Coding Tests: Wasted Effort or a Decent Screening Tool?

· 4 min read
Coding Tests: Wasted Effort or a Decent Screening Tool?

I’m sure at some point you’ve googled things like “should I do test tasks for job applications?” You’ve likely found tons of posts where developers vent about how much they hate these tests. Yet despite the backlash, companies like mine still ask for them.

I’ve worked as a dev for 12+ years and hired many myself for 8+ years. So I get both perspectives here. Don’t hate me yet, developers — hear me out.

Why We Dislike Test Tasks

These tasks take up our precious time with no guaranteed payoff. A proper test could easily eat up a whole weekend — time you could spend with family or on hobbies. There was a candidate once who declined our test task because of a family issue. Family comes first, and I respected his choice even though we really wanted to see his skills.

And in a lot of cases candidates already have a full-time job they’re trying to leave. Some candidates are working long hours to meet a deadline before leaving their current role. The last thing they probably need is an intensive project in eating up all of the spare time!

Adding insult to injury, most companies won’t even review your work or give feedback afterwards. Why? Because properly reviewing a test task takes time too! Reviewing ten projects can be exhausting when it’s repetitive. Our tech lead once had to review twenty test tasks back-to-back to provide notes before interviews started next week. He was bleary-eyed and exhausted by the end!

And let’s not forget — you’re doing this for free. Spending days working with no reward and a faint chance of a job? Not exactly a fair deal. I heard from one candidate who spent 30+ hours on a complex test project, only for the company to ghost him after submission. What a waste of his time and skills!

Here’s a question: do these tasks even prove the skills? They’re so limited compared to real work. We asked a backend engineer to build a simple API — impressive, but nothing like architecting a complete system. And you can’t stop someone from cheating or outsourcing them. A colleague once found out a candidate live streaming the interview, right on call, so that others could help him pass it!

Why Companies Love Test Tasks

First off, I respect when someone invests their time on a test for us. It shows real interest in joining our team. That matters more to me than the quality of their work. One applicant spent an additional weekend refactoring the task he already completed to use best practices — while that wasn’t required by no means, that told me a lot about his passion.

These tests also demonstrate your work style. We look at time management, communication, attention to detail — all vital skills. I once interviewed a candidate who met every deadline and kept me constantly updated — that reliability was so valuable! Many candidates fail at the basics like keeping in touch. Those aren’t people we want to hire.

Of course, we also look at your code. Yes, you could cheat or use AI. But we’d catch that in interviews when your skills don’t match up. I interviewed one applicant whose task looked perfect but they struggled with basic coding questions. Suspicious! For an honest candidate, a test reveals your practices, habits, and tech expertise.

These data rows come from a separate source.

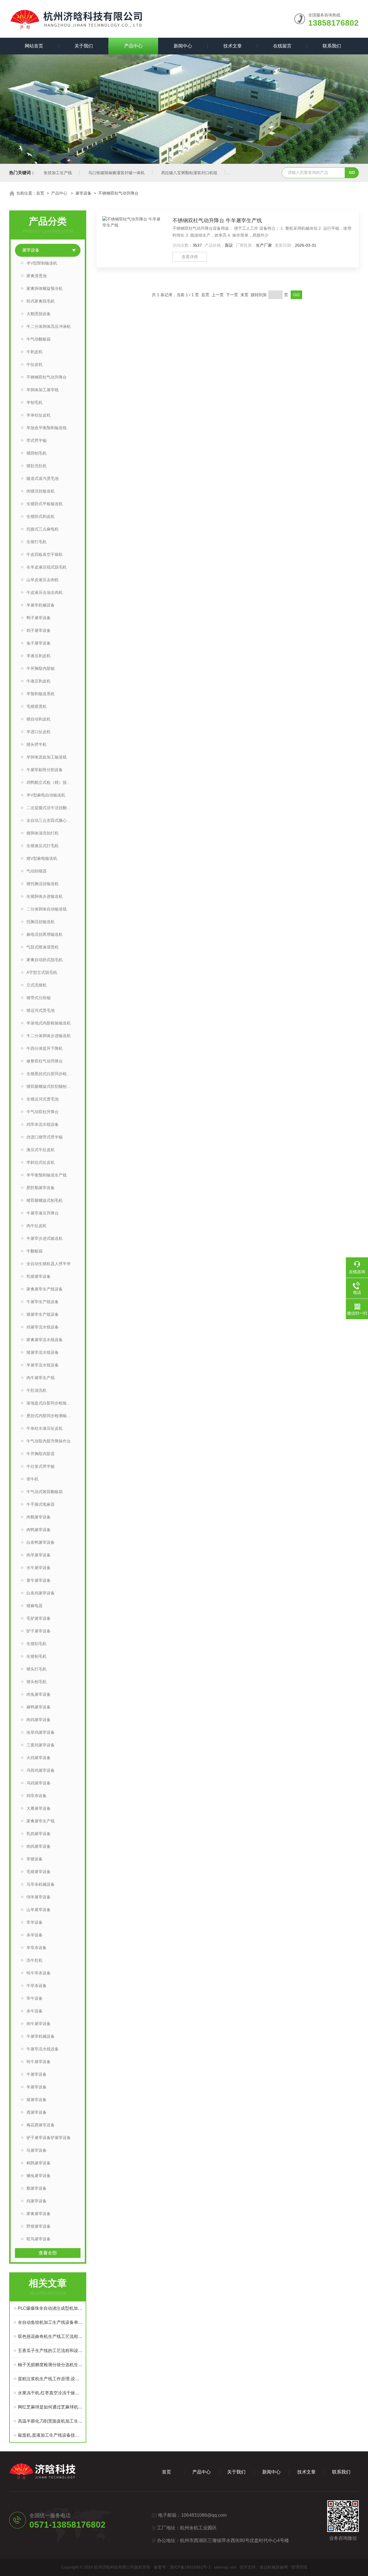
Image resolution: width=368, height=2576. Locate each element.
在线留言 (282, 45)
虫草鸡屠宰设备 (40, 1732)
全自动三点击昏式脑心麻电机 (52, 820)
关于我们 (83, 45)
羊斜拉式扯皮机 (40, 1162)
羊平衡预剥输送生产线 (46, 1175)
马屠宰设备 (36, 2150)
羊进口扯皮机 (38, 731)
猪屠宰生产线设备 (42, 1314)
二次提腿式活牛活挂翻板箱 (50, 807)
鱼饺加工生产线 (58, 172)
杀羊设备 (34, 1935)
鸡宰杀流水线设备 (42, 1124)
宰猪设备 (34, 1859)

Now don’t get me wrong — as I’ve said before, tests aren’t a silver bullet. We’ve had people ace them and still be impossible coworkers. One hire aced his test but constantly missed deadlines after joining. Worst of all, he failed to communicate with the team properly, which is essential when working remotely. We also had great hires who never did a test. But they can provide insights you won’t find elsewhere.

Why Not Live Coding Instead?

In my view, live coding interviews are pointless. Even Homebrew’s creator Max Howell failed a Google whiteboard challenge. Their own devs rely on his tool daily. I can’t imagine what they were asking him, but probably something that you almost never do in real life.

These interviews focus on algorithms and obscure language tricks you’d just Google anyway. They remind me of exams — study to pass, then instantly forget that knowledge. A friend of mine was once stumped by an algorithm puzzle in an interview. But he’s an incredible engineer who builds robust systems for a living! Coding tests are way closer to real work.

And have you tried live coding interviews? The stress level alone disqualifies most people. You need nerves of steel and a photographic memory. I bombed a coding interview early in my career too — the pressure got to me and I was failing to do even the basic things! I’d certainly fail one today — maybe you would too.

Striking a Balance

I still believe short paid test tasks have merits when done right. But for experienced devs, your portfolio of real work should suffice. No designer would apply without a portfolio, so why should a developer? One of our best hires showed us code from a previous project — no test needed.

Contributing thoughtfully to open source or showcasing previous projects demonstrates your skills in a real setting. If you have that, you shouldn’t need a test task. Walk us through a Chrome extension you’ve built — seeing your code in action will tell us everything we need to know.

But if you lack experience, some sort of assessment may be warranted. The key is for potential employer to keep it small, paid, and reviewed. After all, it’s developers hiring the developers — we’ve all been there before. I still remember my first development test as a junior — I was thrilled when the CTO wrote me detailed feedback!

What do you think is the best way to evaluate candidates fairly while protecting everyone’s time? I’d love to hear your thoughts! With empathy on both sides, we can figure this out.